I love the excitement, the conversation, and the discovery.

It sounds cheesy, but awards are exciting!  Most awards release a longlist and a shortlist before announcing the winner, so it’s fun to follow along with the “countdown” and see if my favorite makes it to the “next round.”  Awards create a lot of buzz and get everyone talking about the books they feature.  I see a lot of bloggers and YouTubers reading the entire longlist/shortlist and sharing reviews on each one, and a lot of them like to share their predictions as well, either predictions for who will make it on the longlist, or their prediction for who will win.  In this sense, they are also a great way to discover books, especially through awards for specific categories like PEN America’s Hemingway Award for Debut Fiction.  I love to watch the National Book Foundation’s annual 5 Under 35, which showcases five exceptional debut novelists under the age of 35.  I’ve found a lot of my favorite books through awards.  There’s nothing better than a list!

I hate the subjectivity and the lack of diversity.

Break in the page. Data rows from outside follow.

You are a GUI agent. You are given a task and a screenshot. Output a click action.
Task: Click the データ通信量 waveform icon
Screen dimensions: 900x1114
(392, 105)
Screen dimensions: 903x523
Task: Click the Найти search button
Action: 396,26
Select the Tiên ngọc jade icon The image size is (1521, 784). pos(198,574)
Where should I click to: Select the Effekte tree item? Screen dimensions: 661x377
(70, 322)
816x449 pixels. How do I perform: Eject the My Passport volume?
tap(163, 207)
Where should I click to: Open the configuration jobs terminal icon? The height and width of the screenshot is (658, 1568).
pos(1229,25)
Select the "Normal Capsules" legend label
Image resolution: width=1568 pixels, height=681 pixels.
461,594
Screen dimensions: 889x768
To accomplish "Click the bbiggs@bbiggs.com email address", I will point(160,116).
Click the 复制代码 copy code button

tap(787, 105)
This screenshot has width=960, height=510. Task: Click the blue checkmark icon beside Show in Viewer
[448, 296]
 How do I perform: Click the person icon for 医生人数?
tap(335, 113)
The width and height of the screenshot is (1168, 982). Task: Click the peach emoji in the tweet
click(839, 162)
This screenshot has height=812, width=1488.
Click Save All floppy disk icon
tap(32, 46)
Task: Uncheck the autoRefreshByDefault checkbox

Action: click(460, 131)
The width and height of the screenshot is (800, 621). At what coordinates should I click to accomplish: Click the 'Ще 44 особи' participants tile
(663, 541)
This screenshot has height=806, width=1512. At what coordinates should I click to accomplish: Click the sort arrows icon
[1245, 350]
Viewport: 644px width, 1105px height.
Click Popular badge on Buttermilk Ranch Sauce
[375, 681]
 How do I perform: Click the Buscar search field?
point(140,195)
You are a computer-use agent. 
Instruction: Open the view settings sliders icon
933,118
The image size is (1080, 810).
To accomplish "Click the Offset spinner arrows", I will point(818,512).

Though I only have two dislikes regarding book prizes, they’re big ones.  The first, that they are very subjective as there are different judges every year, so the winner could be different depending on that year’s judging panel.  Not only that, but the judges could have ulterior motives, like picking a winner that benefits a friend/publisher/agent other than picking the best book.  I think I would appreciate the validity of an award-winner more if I knew the same people were picking it year after year.  My second issue is that literary prizes, like most awards, lack diversity, in this case diversity between race, sex, and class.  Historically, wealthy white men have won or been longlisted for more awards than any other group, especially with the Man Booker, and though this has started to change in the past few years, it’s still a huge issue.  (This is part of the reason I’m such a huge fan of the Women’s Prize, which was founded in direct opposition of the sexist Man Booker, and only honors writers who identify as women.)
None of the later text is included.